**RECORDS TO PROCESS**
━━━━━━━━━━━━━━━━━━━━━━━━━━━━━━
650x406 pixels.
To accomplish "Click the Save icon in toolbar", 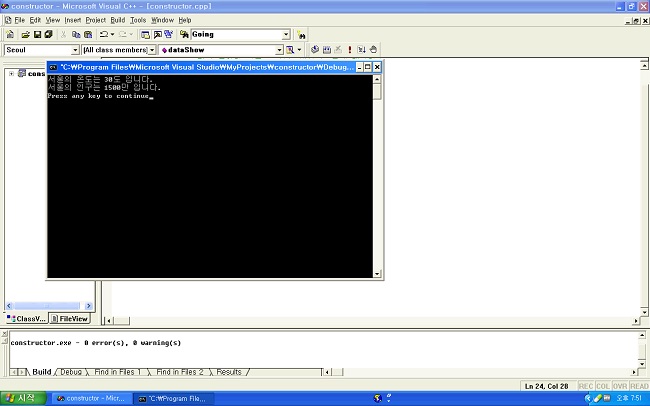I will [35, 34].
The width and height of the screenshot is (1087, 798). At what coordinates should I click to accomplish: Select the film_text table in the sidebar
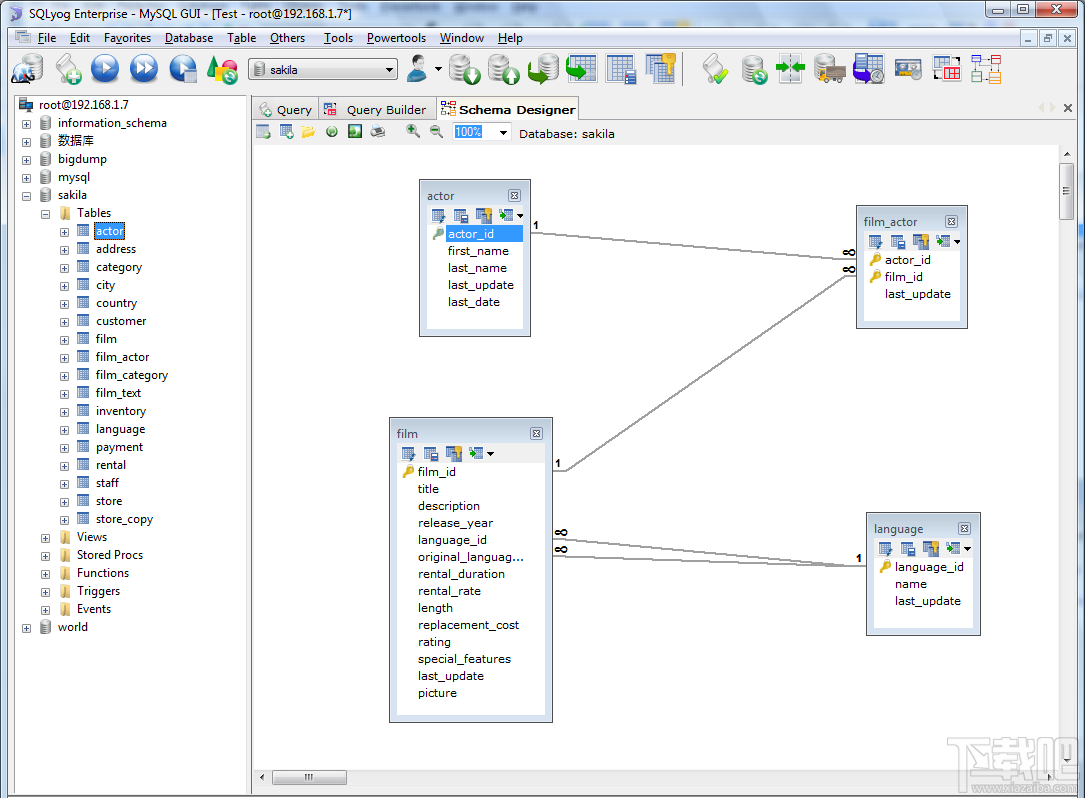(x=120, y=393)
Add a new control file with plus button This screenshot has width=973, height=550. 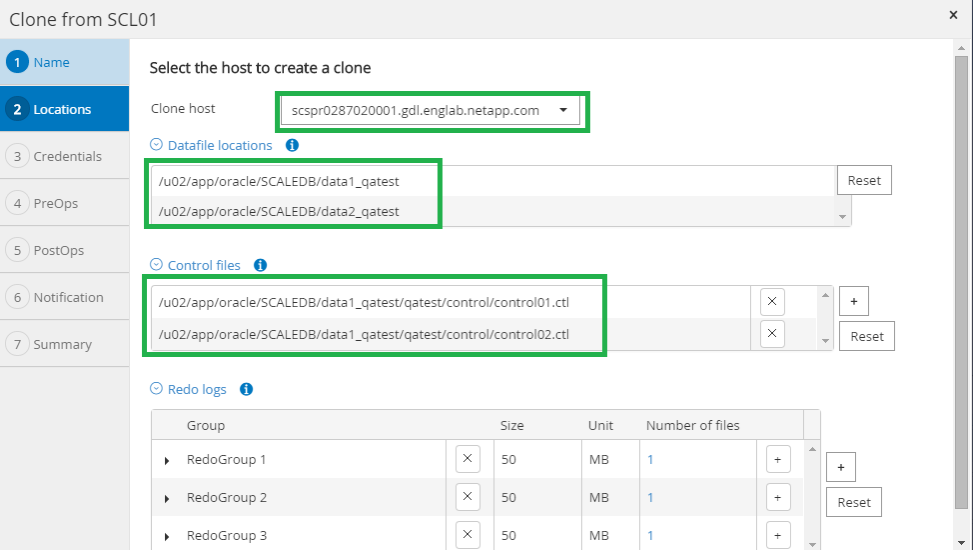point(853,300)
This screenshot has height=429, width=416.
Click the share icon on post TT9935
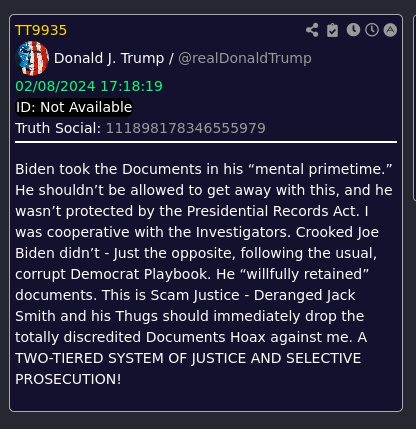tap(312, 30)
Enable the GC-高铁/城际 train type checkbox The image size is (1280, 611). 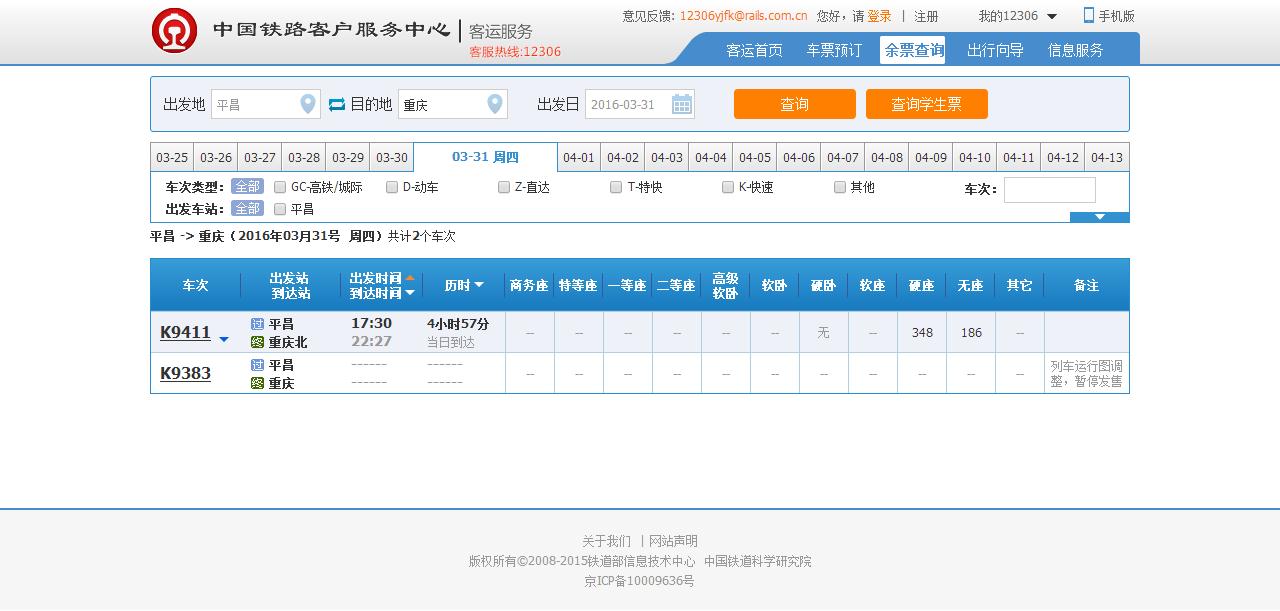[x=280, y=187]
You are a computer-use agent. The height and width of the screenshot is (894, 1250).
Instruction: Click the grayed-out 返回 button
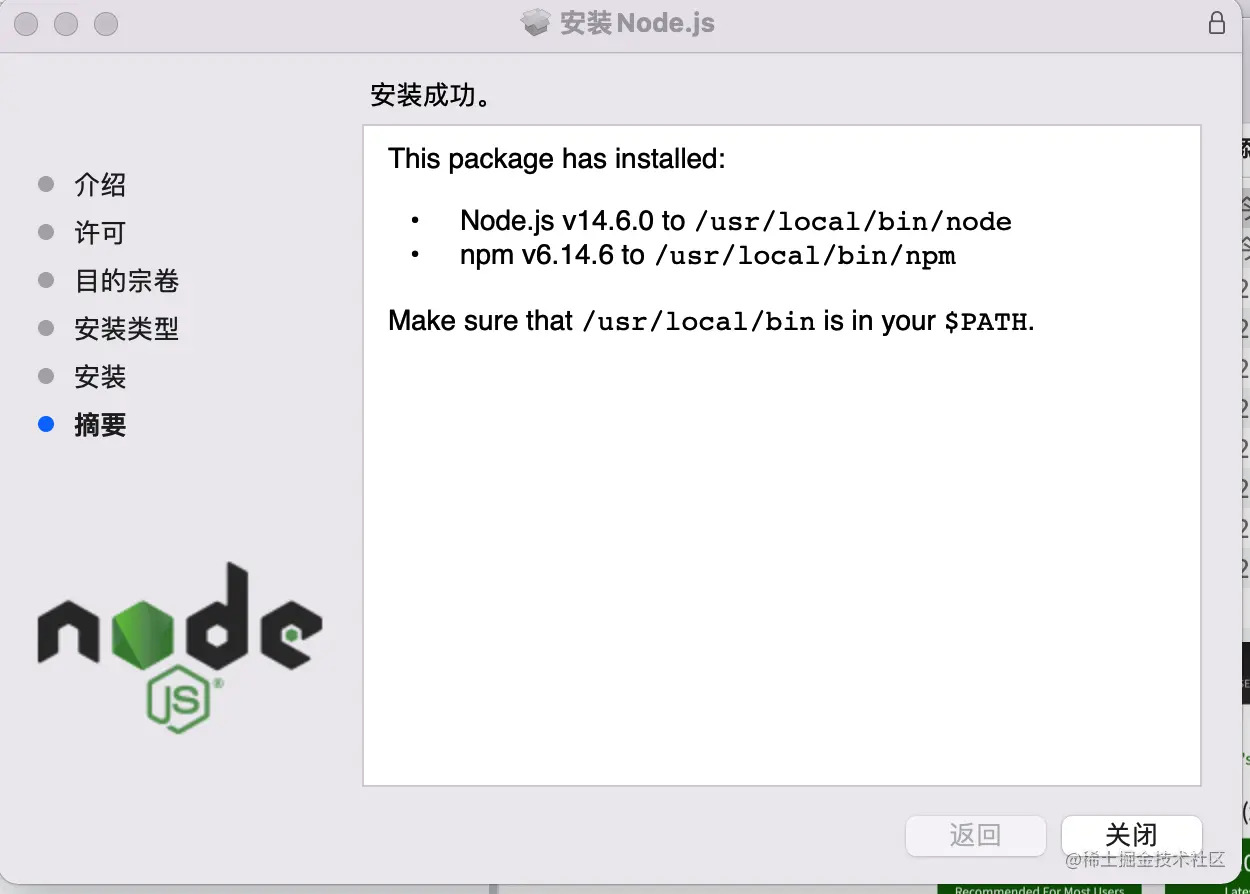[x=975, y=835]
━━━━━━━━━━━━━━━━━━━━━━━━━━━━━━
**PROMPT**
Every line from the one containing "You are a computer-use" to the last line of the material must be returned exactly. Leave out any pictures.

**RESPONSE TO THIS EXERCISE**
You are a computer-use agent. The height and width of the screenshot is (894, 1250).
Instruction: Click the grayed-out 返回 button
[x=975, y=835]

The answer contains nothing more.